• [Directions]
Each record below must be returned exactly, with no line left out.

Collected data entries:
= = = = =

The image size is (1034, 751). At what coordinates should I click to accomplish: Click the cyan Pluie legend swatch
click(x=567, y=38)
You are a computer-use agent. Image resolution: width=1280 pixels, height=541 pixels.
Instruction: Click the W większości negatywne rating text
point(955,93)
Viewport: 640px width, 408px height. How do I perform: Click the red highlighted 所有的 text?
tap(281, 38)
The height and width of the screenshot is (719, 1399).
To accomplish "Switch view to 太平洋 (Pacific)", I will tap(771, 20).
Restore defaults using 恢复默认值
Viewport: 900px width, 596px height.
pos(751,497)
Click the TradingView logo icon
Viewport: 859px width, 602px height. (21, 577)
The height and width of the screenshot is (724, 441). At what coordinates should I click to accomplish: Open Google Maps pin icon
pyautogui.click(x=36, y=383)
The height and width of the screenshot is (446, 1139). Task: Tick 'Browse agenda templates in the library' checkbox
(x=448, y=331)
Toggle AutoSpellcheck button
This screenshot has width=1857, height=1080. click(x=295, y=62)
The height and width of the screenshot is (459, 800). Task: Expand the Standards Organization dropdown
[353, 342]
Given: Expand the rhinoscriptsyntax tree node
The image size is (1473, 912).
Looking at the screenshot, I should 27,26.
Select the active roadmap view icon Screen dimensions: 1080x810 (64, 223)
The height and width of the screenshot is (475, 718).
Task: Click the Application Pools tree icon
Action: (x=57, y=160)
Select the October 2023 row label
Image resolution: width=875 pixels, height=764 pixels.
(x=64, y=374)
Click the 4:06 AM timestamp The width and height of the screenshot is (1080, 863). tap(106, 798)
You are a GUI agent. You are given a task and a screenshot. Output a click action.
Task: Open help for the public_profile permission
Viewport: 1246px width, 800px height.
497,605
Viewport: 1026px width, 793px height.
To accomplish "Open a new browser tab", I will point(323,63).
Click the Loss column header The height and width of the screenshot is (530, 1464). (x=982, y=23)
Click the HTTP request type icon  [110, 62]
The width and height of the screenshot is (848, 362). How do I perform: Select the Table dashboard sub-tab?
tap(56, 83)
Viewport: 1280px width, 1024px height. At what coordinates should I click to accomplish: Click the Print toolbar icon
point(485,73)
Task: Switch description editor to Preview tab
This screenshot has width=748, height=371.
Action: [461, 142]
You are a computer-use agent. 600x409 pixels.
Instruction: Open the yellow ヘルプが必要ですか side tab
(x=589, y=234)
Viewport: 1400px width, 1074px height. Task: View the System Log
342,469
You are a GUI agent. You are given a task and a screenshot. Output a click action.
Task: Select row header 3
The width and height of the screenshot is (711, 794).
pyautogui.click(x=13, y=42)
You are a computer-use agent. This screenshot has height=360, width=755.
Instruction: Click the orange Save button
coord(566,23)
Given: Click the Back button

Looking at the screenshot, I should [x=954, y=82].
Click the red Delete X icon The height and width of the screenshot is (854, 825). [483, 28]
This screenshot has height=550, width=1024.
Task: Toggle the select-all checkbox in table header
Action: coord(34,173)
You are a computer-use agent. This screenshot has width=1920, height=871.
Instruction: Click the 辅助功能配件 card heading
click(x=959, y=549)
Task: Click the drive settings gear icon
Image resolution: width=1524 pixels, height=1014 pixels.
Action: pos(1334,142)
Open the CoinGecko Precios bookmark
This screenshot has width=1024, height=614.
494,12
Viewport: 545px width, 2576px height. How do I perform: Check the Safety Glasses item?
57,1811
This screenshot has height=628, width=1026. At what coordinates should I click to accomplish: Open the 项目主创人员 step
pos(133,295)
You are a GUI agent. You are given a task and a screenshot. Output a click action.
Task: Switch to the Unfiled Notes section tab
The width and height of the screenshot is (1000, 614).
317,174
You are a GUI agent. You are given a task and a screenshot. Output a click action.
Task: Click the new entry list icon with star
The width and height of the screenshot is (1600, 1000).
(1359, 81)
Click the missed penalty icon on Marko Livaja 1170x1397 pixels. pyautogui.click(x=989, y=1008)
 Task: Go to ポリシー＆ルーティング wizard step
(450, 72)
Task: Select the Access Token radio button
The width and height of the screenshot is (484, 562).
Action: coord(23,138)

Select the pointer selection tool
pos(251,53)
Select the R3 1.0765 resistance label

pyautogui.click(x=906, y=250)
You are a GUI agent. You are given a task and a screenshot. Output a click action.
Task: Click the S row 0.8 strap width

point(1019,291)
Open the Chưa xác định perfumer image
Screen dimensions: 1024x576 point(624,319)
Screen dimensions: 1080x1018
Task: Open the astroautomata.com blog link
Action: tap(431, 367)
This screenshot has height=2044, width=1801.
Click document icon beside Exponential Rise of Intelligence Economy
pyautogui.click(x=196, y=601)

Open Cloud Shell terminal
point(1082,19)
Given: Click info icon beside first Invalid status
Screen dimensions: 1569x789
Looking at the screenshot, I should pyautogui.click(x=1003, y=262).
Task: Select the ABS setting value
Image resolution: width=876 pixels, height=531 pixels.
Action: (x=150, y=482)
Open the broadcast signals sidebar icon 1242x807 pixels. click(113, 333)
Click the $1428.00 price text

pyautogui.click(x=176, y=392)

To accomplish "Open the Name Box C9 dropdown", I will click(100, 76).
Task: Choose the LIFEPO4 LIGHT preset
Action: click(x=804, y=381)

= = = = =

• [The answer]
The image size is (1034, 751). At what coordinates should I click to accomplish: Click the cyan Pluie legend swatch
click(x=567, y=38)
You are a computer-use agent. Image resolution: width=1280 pixels, height=541 pixels.
Instruction: Click the W większości negatywne rating text
point(955,93)
Viewport: 640px width, 408px height. How do I perform: Click the red highlighted 所有的 text?
tap(281, 38)
The height and width of the screenshot is (719, 1399).
To accomplish "Switch view to 太平洋 (Pacific)", I will tap(771, 20).
Restore defaults using 恢复默认值
Viewport: 900px width, 596px height.
pos(751,497)
Click the TradingView logo icon
Viewport: 859px width, 602px height. (21, 577)
The height and width of the screenshot is (724, 441). At what coordinates should I click to accomplish: Open Google Maps pin icon
pyautogui.click(x=36, y=383)
The height and width of the screenshot is (446, 1139). Task: Tick 'Browse agenda templates in the library' checkbox
(x=448, y=331)
Toggle AutoSpellcheck button
This screenshot has width=1857, height=1080. click(x=295, y=62)
The height and width of the screenshot is (459, 800). Task: Expand the Standards Organization dropdown
[353, 342]
Given: Expand the rhinoscriptsyntax tree node
The image size is (1473, 912).
Looking at the screenshot, I should 27,26.
Select the active roadmap view icon Screen dimensions: 1080x810 (64, 223)
The height and width of the screenshot is (475, 718).
Task: Click the Application Pools tree icon
Action: (x=57, y=160)
Select the October 2023 row label
Image resolution: width=875 pixels, height=764 pixels.
(x=64, y=374)
Click the 4:06 AM timestamp The width and height of the screenshot is (1080, 863). tap(106, 798)
You are a GUI agent. You are given a task and a screenshot. Output a click action.
Task: Open help for the public_profile permission
Viewport: 1246px width, 800px height.
497,605
Viewport: 1026px width, 793px height.
To accomplish "Open a new browser tab", I will point(323,63).
Click the Loss column header The height and width of the screenshot is (530, 1464). (x=982, y=23)
Click the HTTP request type icon  [110, 62]
The width and height of the screenshot is (848, 362). How do I perform: Select the Table dashboard sub-tab?
tap(56, 83)
Viewport: 1280px width, 1024px height. At what coordinates should I click to accomplish: Click the Print toolbar icon
point(485,73)
Task: Switch description editor to Preview tab
This screenshot has width=748, height=371.
Action: [461, 142]
You are a computer-use agent. 600x409 pixels.
Instruction: Open the yellow ヘルプが必要ですか side tab
(x=589, y=234)
Viewport: 1400px width, 1074px height. Task: View the System Log
342,469
You are a GUI agent. You are given a task and a screenshot. Output a click action.
Task: Select row header 3
The width and height of the screenshot is (711, 794).
pyautogui.click(x=13, y=42)
You are a computer-use agent. This screenshot has height=360, width=755.
Instruction: Click the orange Save button
coord(566,23)
Given: Click the Back button

Looking at the screenshot, I should [x=954, y=82].
Click the red Delete X icon The height and width of the screenshot is (854, 825). [483, 28]
This screenshot has height=550, width=1024.
Task: Toggle the select-all checkbox in table header
Action: coord(34,173)
You are a computer-use agent. This screenshot has width=1920, height=871.
Instruction: Click the 辅助功能配件 card heading
click(x=959, y=549)
Task: Click the drive settings gear icon
Image resolution: width=1524 pixels, height=1014 pixels.
Action: pos(1334,142)
Open the CoinGecko Precios bookmark
This screenshot has width=1024, height=614.
494,12
Viewport: 545px width, 2576px height. How do I perform: Check the Safety Glasses item?
57,1811
This screenshot has height=628, width=1026. At what coordinates should I click to accomplish: Open the 项目主创人员 step
pos(133,295)
You are a GUI agent. You are given a task and a screenshot. Output a click action.
Task: Switch to the Unfiled Notes section tab
The width and height of the screenshot is (1000, 614).
317,174
You are a GUI agent. You are given a task and a screenshot. Output a click action.
Task: Click the new entry list icon with star
The width and height of the screenshot is (1600, 1000).
(1359, 81)
Click the missed penalty icon on Marko Livaja 1170x1397 pixels. pyautogui.click(x=989, y=1008)
 Task: Go to ポリシー＆ルーティング wizard step
(450, 72)
Task: Select the Access Token radio button
The width and height of the screenshot is (484, 562).
Action: coord(23,138)

Select the pointer selection tool
pos(251,53)
Select the R3 1.0765 resistance label

pyautogui.click(x=906, y=250)
You are a GUI agent. You are given a task and a screenshot. Output a click action.
Task: Click the S row 0.8 strap width

point(1019,291)
Open the Chưa xác định perfumer image
Screen dimensions: 1024x576 point(624,319)
Screen dimensions: 1080x1018
Task: Open the astroautomata.com blog link
Action: tap(431, 367)
This screenshot has height=2044, width=1801.
Click document icon beside Exponential Rise of Intelligence Economy
pyautogui.click(x=196, y=601)

Open Cloud Shell terminal
point(1082,19)
Given: Click info icon beside first Invalid status
Screen dimensions: 1569x789
Looking at the screenshot, I should pyautogui.click(x=1003, y=262).
Task: Select the ABS setting value
Image resolution: width=876 pixels, height=531 pixels.
Action: (x=150, y=482)
Open the broadcast signals sidebar icon 1242x807 pixels. click(113, 333)
Click the $1428.00 price text

pyautogui.click(x=176, y=392)

To accomplish "Open the Name Box C9 dropdown", I will click(100, 76).
Task: Choose the LIFEPO4 LIGHT preset
Action: click(x=804, y=381)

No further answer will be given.